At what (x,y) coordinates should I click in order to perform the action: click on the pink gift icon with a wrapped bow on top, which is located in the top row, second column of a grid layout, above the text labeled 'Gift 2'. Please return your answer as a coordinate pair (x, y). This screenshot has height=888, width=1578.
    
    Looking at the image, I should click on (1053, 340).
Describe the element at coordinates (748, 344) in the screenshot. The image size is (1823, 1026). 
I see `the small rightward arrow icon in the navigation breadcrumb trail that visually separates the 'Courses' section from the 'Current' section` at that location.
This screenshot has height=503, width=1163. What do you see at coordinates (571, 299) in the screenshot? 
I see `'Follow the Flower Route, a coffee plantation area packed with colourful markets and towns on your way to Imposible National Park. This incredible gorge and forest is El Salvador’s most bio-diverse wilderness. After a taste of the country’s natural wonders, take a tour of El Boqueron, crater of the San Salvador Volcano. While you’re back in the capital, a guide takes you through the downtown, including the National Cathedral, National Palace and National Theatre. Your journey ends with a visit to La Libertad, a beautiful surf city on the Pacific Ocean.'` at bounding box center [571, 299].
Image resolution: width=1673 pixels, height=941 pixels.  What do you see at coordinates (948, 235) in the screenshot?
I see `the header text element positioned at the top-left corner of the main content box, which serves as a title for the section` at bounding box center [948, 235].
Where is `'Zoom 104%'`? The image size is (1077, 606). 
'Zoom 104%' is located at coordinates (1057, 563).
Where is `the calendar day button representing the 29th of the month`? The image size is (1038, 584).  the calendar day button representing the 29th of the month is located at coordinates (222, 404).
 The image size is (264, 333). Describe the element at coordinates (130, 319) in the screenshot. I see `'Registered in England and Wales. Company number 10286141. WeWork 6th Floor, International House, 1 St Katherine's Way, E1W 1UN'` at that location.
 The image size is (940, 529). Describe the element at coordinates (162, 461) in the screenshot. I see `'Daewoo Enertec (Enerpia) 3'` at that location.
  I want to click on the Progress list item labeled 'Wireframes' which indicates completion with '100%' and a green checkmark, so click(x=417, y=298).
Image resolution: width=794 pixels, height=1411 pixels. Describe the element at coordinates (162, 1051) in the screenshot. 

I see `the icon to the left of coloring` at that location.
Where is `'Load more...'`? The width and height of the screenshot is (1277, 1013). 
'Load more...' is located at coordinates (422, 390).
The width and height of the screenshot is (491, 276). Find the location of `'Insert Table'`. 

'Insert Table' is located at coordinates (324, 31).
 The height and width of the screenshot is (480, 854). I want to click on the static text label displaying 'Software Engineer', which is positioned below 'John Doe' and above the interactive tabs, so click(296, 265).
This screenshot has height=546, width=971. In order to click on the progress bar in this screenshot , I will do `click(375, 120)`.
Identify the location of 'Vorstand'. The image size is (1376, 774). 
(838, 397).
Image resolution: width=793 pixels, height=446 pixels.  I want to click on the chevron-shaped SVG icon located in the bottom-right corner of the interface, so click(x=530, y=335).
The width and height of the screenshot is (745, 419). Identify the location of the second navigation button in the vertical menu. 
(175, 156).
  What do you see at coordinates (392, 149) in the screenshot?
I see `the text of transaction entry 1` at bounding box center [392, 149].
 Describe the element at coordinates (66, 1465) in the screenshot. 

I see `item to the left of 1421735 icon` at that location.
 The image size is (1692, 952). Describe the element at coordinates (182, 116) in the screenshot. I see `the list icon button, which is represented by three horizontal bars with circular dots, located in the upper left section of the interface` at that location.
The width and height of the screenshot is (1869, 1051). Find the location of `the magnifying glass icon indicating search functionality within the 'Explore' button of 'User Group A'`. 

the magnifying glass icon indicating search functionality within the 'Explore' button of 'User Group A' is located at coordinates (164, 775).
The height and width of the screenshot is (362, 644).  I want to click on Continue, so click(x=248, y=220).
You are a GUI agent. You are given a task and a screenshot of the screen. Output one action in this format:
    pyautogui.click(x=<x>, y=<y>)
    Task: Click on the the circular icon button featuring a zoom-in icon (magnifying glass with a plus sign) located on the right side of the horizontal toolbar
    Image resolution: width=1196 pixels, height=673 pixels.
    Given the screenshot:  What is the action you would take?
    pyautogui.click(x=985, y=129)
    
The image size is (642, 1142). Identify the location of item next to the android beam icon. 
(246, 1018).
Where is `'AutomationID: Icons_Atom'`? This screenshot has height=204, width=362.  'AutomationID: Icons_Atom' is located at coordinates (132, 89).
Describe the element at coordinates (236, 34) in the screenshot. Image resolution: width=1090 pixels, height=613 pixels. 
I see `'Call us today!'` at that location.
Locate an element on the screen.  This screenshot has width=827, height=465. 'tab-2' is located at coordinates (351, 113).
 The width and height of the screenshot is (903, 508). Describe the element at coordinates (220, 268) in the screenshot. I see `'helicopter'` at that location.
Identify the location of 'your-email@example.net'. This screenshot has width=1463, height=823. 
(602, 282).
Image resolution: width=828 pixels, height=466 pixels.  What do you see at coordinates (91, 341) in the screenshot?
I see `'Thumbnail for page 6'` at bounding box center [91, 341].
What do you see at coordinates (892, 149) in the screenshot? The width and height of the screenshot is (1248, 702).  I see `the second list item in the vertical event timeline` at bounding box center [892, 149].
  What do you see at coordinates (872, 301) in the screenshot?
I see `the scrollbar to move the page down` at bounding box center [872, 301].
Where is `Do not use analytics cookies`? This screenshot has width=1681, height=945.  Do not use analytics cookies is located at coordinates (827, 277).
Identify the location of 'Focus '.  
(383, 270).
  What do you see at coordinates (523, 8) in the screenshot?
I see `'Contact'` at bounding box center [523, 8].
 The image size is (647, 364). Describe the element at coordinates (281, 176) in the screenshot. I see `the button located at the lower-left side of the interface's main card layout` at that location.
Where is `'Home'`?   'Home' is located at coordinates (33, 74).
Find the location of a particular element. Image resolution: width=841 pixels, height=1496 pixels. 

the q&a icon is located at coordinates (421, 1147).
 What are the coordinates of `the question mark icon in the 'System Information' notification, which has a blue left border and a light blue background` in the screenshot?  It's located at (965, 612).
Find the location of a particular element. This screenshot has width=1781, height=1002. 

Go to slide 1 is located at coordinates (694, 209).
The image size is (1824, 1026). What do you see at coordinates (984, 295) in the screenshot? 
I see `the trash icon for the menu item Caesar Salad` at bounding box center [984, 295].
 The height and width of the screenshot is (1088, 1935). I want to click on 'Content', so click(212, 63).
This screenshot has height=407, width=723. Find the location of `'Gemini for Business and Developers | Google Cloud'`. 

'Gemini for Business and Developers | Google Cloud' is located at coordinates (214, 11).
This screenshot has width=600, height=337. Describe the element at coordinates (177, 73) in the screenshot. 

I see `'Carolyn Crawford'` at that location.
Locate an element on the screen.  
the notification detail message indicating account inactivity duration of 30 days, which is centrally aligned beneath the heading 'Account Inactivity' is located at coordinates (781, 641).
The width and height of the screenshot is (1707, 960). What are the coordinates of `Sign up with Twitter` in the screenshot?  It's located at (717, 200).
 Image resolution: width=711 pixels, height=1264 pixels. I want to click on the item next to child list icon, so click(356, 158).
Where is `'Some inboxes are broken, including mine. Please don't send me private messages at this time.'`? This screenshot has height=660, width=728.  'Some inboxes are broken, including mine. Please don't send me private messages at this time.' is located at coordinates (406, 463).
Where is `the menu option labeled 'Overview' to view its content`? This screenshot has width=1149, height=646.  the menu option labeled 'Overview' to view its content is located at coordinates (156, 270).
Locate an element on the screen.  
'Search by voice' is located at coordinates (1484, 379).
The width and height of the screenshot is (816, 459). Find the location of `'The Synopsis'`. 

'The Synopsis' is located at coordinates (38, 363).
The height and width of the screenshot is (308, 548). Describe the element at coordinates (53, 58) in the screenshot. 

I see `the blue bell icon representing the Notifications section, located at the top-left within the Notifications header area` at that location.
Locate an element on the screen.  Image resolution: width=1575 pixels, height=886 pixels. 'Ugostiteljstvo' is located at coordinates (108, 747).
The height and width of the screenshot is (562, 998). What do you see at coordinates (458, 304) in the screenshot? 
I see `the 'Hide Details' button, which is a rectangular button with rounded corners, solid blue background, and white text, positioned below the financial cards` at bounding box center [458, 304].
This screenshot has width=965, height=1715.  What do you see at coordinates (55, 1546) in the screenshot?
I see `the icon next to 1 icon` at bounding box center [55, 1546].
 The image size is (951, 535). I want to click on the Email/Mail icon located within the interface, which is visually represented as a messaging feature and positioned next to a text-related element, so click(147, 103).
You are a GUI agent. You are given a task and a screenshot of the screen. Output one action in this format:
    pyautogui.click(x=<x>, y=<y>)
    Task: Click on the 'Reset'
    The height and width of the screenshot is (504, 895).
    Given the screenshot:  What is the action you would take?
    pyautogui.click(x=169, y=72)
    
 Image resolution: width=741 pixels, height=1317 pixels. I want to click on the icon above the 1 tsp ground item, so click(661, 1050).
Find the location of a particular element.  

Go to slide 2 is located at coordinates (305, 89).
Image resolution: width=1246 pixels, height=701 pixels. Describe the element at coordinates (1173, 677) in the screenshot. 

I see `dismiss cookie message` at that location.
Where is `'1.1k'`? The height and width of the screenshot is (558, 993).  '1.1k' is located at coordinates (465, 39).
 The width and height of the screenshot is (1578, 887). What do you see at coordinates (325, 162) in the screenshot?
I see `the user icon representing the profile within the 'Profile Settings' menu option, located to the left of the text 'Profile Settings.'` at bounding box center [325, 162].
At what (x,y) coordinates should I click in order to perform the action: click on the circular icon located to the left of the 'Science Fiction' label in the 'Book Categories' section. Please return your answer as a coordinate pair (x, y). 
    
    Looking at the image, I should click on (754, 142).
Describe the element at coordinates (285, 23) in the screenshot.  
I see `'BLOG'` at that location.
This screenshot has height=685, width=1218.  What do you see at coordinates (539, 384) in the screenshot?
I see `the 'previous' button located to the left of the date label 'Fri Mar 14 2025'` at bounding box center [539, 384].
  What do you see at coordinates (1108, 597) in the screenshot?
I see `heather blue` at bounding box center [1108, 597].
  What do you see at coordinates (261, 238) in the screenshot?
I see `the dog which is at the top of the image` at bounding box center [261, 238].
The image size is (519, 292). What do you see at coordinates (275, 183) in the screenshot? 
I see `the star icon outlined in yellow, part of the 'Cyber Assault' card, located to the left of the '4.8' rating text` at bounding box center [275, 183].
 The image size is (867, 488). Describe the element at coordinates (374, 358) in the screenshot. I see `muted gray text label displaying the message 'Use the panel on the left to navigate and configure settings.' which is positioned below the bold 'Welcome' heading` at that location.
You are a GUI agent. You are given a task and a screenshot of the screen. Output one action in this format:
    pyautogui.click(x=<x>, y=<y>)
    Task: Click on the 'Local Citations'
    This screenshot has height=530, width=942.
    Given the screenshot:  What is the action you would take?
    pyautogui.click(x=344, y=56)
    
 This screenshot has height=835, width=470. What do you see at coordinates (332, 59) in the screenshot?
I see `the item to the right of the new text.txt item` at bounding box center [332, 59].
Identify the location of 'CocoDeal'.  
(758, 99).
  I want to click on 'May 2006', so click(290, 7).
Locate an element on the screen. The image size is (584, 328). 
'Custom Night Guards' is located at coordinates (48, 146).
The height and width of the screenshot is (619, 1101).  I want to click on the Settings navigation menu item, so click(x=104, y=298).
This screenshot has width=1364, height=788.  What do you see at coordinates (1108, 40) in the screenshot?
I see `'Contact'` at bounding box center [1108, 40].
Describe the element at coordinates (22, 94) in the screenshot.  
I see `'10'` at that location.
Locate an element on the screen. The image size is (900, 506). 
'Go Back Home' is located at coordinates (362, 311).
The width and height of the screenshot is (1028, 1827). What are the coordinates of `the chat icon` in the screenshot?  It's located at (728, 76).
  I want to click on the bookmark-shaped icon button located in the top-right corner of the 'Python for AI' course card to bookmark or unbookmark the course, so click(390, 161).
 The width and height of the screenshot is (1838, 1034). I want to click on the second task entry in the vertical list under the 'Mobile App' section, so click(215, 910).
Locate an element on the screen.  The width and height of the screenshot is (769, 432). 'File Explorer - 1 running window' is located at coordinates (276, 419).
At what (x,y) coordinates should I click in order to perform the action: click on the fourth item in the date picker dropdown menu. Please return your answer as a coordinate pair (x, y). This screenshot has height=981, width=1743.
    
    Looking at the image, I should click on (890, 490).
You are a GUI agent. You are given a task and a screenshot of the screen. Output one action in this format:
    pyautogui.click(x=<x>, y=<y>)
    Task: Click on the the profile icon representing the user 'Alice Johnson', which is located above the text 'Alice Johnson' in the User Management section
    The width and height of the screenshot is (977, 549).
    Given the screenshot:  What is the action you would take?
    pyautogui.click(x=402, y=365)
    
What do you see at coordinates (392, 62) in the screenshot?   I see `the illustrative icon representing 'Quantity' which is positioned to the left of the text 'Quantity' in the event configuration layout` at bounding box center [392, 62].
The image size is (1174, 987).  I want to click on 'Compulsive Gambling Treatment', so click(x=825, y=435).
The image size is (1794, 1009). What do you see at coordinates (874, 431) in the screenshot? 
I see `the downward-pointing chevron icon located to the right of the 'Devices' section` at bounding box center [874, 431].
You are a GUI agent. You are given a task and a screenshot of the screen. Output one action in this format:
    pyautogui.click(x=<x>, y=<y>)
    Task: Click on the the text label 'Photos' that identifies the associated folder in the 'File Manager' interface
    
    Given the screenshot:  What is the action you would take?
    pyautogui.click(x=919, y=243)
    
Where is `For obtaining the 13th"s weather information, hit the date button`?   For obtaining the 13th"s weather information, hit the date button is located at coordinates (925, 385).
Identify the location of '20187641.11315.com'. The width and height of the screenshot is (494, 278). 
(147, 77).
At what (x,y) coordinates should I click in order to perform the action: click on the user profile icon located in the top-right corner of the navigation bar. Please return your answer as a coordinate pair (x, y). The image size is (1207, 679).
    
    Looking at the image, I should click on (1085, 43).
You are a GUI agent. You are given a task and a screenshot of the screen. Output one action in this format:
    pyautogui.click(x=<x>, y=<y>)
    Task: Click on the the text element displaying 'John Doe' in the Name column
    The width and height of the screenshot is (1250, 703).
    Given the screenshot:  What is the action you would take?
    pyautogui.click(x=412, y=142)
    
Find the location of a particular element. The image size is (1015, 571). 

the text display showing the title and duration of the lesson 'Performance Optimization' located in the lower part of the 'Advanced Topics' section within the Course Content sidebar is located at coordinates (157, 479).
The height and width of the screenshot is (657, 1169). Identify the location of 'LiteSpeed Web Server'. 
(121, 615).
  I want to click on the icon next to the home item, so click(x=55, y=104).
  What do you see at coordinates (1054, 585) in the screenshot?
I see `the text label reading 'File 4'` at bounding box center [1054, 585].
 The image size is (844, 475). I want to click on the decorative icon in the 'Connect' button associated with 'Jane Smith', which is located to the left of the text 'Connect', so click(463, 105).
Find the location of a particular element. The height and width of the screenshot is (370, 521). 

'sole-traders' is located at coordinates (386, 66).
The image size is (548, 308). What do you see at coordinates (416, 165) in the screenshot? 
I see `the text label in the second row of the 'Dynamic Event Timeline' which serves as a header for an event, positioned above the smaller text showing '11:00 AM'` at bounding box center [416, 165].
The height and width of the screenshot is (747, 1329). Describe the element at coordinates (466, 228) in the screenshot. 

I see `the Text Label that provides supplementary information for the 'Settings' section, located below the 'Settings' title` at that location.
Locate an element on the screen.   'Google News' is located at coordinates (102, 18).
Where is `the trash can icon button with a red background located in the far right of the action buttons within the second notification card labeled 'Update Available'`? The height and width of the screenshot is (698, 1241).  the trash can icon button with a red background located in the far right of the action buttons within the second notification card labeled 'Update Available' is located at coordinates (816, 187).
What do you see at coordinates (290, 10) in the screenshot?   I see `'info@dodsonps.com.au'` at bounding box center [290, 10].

* * * * * * * * *

*Instructions for the task*: Please count the lines in the records above that contain the word "Table", treating uppercase and lowercase as different. Reply with the number alone.

*The reply*: 2